Dual blockade of the renin-angiotensin-aldosterone system (RAAS)
Dual blockade (e.g., adding an ACE inhibitor to an angiotensin II receptor antagonist) should be limited to isolated cases with close monitoring of blood pressure, renal function, and electrolytes. In patients with established atherosclerotic vascular disease, heart failure, or diabetes with end-organ damage, dual blockade of the RAAS has been reported in several studies to be associated with a higher incidence of hypotension, syncope, hyperkalemia, and worsening renal function (including acute renal failure) compared with the use of a single RAAS-acting agent. Enalapril should not be used with aliskiren in patients with diabetes mellitus or renal impairment (GFR < 60 mL/min/1.73 m2) (see sections 4.3 and 4.4).
Gold preparations
Nitritoid reactions (symptoms including facial swelling, nausea, vomiting and hypotension) have been reported rarely in patients treated with injectable gold (sodium aurothiomalate) and concomitant ACE inhibitors, including enalapril.
mTOR inhibitors
Concomitant use with mTOR inhibitors (such as temsirolimus, sirolimus, everolimus) may increase the risk of angioedema (see section "Special warnings and precautions for use").
Neprilysin inhibitors
Concomitant use with neprilysin inhibitors (e.g. sacubitril) may increase the risk of angioedema (see sections 4.4 and 4.5).
Sympathomimetics
Sympathomimetics may reduce the antihypertensive effects of ACE inhibitors.
Alcohol
Acetylsalicylic acid, thrombolytics and β-blockers
Enalapril can be safely used concomitantly with acetylsalicylic acid (in cardiological doses), thrombolytics, and β-blockers.
Application features
Symptomatic hypotension
Symptomatic hypotension has been observed rarely in patients with uncomplicated hypertension. In hypertensive patients receiving enalapril, symptomatic hypotension is more likely to occur in patients with hypovolemia, such as those who are volume-depleted by diuretic therapy, salt restriction, hemodialysis, or in patients with diarrhea or vomiting (see Interactions and Adverse Reactions). Symptomatic hypotension has also been observed in patients with heart failure, with or without renal insufficiency. Symptomatic hypotension has been observed more frequently in patients with more severe heart failure, who are receiving higher doses of loop diuretics, who have hyponatremia, or who have impaired renal function. In such patients, treatment with enalapril should be initiated under medical supervision. When changing the dose of Enalapril and/or diuretic, special care should be taken. Similarly, patients with ischemic heart disease and cerebrovascular disease should be monitored, in whom an excessive decrease in blood pressure could lead to myocardial infarction or stroke.

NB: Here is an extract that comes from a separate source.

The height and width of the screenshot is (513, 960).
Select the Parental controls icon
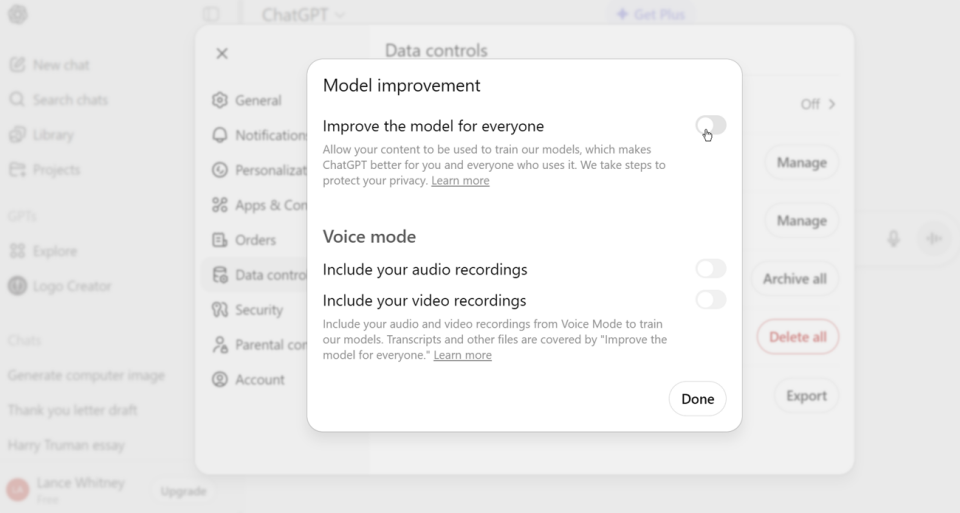click(220, 345)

If hypotension develops, the patient should be placed in a horizontal position and, if necessary, intravenous saline should be administered. Transient hypotension while taking Enalapril is not a contraindication for further administration, which can usually be continued without complications after normalization of blood pressure by restoring fluid volume.
In some patients with heart failure with normal or low blood pressure, enalapril may further reduce blood pressure. This reaction to the drug is expected and is usually not a reason to stop treatment. If hypotension becomes resistant to treatment, the dose should be reduced and/or the diuretic and/or enalapril should be discontinued.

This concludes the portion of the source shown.